关节软骨稳态的破坏与OA的发生关系密切，但其具体机制尚未阐明。本课题组前期研究发现，成骨细胞转录因子Osterix在下颌髁突软骨中被敲除后，髁突软骨层增厚，软骨基质大量堆积，提示Osterix的缺失使得髁突软骨稳态偏向软骨基质的合成代谢，因而将Osterix敲除可能会修复颞下颌关节骨关节炎（TMJOA）进展过程中导致的软骨基质丧失从而使疾病过程得以逆转。本项目拟在前期研究基础上，通过将条件性基因敲除动物模型与TMJOA手术模型结合，在体内模拟Osterix缺失条件下关节炎的进展过程，利用Micro-CT、SEM和免疫组化等手段分析其在TMJOA进展过程中的作用，体外通过原代提取髁突软骨细胞并利用IL-1β诱导模拟OA环境，利用Western blot、Microarray和染色质免疫共沉淀等技术进一步明确Osterix对下颌髁突软骨稳态调控的分子机制，为今后TMJOA的基因治疗提供新思路。

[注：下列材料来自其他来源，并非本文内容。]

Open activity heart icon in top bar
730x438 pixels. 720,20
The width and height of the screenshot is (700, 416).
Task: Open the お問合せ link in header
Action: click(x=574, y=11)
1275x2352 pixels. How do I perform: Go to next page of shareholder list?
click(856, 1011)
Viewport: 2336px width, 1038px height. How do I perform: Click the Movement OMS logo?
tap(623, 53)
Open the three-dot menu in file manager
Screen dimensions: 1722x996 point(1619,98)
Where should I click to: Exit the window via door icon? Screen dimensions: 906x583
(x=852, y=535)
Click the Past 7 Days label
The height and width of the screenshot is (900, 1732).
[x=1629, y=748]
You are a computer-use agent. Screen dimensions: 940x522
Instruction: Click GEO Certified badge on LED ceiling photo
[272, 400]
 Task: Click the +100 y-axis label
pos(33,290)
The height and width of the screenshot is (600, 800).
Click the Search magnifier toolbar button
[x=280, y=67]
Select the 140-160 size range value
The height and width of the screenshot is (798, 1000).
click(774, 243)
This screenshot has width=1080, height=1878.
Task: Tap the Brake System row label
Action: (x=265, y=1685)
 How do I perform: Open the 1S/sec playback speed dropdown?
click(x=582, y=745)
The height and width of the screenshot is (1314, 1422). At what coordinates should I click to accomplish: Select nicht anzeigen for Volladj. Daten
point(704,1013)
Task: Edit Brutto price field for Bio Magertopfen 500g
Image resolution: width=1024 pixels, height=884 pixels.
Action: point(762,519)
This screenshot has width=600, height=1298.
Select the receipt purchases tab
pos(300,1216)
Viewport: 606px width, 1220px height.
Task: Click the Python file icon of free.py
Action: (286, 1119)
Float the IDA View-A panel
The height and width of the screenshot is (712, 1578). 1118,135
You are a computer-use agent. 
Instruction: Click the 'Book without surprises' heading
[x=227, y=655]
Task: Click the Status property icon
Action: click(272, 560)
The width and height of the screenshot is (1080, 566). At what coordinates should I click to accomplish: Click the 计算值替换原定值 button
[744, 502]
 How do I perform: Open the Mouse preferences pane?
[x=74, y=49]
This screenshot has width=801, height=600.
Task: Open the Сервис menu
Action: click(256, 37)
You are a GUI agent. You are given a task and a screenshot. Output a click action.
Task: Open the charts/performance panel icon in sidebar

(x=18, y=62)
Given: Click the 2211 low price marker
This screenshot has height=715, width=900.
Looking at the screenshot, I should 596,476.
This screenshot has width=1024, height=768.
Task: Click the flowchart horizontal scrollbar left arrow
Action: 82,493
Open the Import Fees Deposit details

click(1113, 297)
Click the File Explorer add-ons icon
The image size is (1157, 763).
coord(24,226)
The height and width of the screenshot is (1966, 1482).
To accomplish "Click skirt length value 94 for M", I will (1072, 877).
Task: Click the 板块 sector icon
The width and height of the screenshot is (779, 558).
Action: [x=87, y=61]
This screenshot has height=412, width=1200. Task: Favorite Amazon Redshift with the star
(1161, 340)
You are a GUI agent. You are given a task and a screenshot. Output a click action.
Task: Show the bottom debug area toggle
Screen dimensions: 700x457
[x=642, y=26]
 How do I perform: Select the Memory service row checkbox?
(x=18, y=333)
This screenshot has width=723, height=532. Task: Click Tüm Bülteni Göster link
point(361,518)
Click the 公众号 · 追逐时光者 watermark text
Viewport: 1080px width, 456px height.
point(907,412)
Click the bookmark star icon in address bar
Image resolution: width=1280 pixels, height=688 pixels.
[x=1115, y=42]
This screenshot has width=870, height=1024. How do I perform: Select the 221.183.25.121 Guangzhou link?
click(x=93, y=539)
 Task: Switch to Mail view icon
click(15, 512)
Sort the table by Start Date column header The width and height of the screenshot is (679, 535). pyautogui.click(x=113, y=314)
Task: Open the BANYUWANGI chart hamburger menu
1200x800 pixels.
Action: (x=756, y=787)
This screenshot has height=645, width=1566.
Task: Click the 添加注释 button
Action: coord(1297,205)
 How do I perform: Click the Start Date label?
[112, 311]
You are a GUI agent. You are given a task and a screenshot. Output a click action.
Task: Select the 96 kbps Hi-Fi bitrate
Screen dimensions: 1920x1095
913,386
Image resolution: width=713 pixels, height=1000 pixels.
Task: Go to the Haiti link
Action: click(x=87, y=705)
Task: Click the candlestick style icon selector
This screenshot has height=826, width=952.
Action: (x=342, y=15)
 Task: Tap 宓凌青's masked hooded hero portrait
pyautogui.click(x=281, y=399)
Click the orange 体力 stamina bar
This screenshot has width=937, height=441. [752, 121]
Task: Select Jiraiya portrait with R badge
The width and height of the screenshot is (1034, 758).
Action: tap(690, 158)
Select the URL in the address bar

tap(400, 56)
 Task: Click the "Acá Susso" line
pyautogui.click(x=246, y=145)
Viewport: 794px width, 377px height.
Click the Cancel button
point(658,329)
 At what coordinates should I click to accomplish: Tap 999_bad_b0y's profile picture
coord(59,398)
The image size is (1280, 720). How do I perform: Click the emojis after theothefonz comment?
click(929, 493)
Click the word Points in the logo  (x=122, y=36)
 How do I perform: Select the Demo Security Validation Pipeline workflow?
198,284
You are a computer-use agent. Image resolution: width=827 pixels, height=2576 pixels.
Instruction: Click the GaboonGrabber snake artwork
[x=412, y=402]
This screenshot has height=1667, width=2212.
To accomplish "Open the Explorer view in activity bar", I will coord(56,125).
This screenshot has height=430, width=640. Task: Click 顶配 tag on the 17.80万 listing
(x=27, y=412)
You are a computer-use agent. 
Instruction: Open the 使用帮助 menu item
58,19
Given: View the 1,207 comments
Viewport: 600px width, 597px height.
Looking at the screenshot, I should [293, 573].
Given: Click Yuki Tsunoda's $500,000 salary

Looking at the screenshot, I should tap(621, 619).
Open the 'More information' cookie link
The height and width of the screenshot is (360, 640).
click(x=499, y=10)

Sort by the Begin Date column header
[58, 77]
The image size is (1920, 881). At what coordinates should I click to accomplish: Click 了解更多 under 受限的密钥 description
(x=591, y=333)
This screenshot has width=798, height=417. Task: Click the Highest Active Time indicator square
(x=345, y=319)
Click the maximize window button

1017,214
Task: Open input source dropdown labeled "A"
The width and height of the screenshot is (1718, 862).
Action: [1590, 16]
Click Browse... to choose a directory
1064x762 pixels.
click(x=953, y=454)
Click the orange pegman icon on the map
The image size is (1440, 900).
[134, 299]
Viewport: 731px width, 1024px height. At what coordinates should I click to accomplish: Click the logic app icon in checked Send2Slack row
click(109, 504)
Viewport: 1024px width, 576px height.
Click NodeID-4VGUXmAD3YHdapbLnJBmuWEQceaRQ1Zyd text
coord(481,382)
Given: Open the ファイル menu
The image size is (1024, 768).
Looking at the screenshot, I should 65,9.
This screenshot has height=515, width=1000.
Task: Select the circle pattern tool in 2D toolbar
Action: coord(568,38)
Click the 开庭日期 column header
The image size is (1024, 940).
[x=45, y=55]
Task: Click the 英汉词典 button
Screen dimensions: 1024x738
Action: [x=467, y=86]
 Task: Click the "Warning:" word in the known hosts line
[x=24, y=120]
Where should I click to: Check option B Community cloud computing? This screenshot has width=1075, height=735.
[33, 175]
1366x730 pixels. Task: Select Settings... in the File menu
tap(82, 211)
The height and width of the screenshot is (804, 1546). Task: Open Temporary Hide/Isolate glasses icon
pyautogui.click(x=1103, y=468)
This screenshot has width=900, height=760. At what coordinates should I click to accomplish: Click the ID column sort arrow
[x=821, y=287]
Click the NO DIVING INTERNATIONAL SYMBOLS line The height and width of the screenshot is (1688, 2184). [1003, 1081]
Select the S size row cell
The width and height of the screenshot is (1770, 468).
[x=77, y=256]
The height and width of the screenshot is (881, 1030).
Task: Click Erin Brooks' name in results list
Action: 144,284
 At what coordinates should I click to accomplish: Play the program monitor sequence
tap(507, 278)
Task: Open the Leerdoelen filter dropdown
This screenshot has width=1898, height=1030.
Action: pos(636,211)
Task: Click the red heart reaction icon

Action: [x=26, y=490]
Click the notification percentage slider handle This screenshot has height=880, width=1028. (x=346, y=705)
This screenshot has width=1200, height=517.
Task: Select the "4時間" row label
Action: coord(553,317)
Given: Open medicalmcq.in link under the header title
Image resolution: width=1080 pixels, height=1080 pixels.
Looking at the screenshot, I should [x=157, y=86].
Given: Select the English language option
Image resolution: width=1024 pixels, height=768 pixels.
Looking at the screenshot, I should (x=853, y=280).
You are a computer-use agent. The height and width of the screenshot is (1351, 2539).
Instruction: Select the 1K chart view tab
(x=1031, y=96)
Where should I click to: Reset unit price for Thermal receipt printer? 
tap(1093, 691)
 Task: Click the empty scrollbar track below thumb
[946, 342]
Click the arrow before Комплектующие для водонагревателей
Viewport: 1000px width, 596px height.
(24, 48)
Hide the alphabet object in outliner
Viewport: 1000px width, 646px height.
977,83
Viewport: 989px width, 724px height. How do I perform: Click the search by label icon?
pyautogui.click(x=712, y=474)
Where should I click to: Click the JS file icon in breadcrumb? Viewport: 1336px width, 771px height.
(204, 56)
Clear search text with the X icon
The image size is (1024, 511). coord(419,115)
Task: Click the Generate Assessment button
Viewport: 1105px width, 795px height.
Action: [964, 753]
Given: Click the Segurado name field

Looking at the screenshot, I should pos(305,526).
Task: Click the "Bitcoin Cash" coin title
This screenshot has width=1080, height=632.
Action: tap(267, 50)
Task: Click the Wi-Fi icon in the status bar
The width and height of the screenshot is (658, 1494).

The disruption of cartilage homeostasis is closely related to osteoarthritis (OA), while the mechanism behind this remains unclear. Our previous study revealed that condylar cartilage became thickened and cartilage matrix was highly accumulated after the deletion of Osterix in mandibular condylar cartilage. Thus, the condylar cartilage homeostasis turns to anabolic activities resulted from the deficiency of Osterix. This indicates that the deletion of Osterix in mandibular condylar cartilage could restore the cartilage matrix loss during the development of temporomandibular joint osteoarthritis (TMJOA) so that the disease could be rescued. This project is based on our previous study and we combine the conditional gene knockout animal model with the TMJOA surgery model to investigate the role of Osterix in the development of TMJOA. We take advantage of Micro-CT and SEM as well as IHC to analyze the phenotype. On the other hand, primary mandibular condylar chondrocyte will be isolated and in vitro OA will be simulated by IL-1β induction. Combined approaches including Western blot, Microarray and CHIP are used to clarify the molecular mechanism how Osterix regulate the homeostasis of mandibular condylar cartilage. This work is trying to provide some new clues for the TMJOA gene therapy in the future.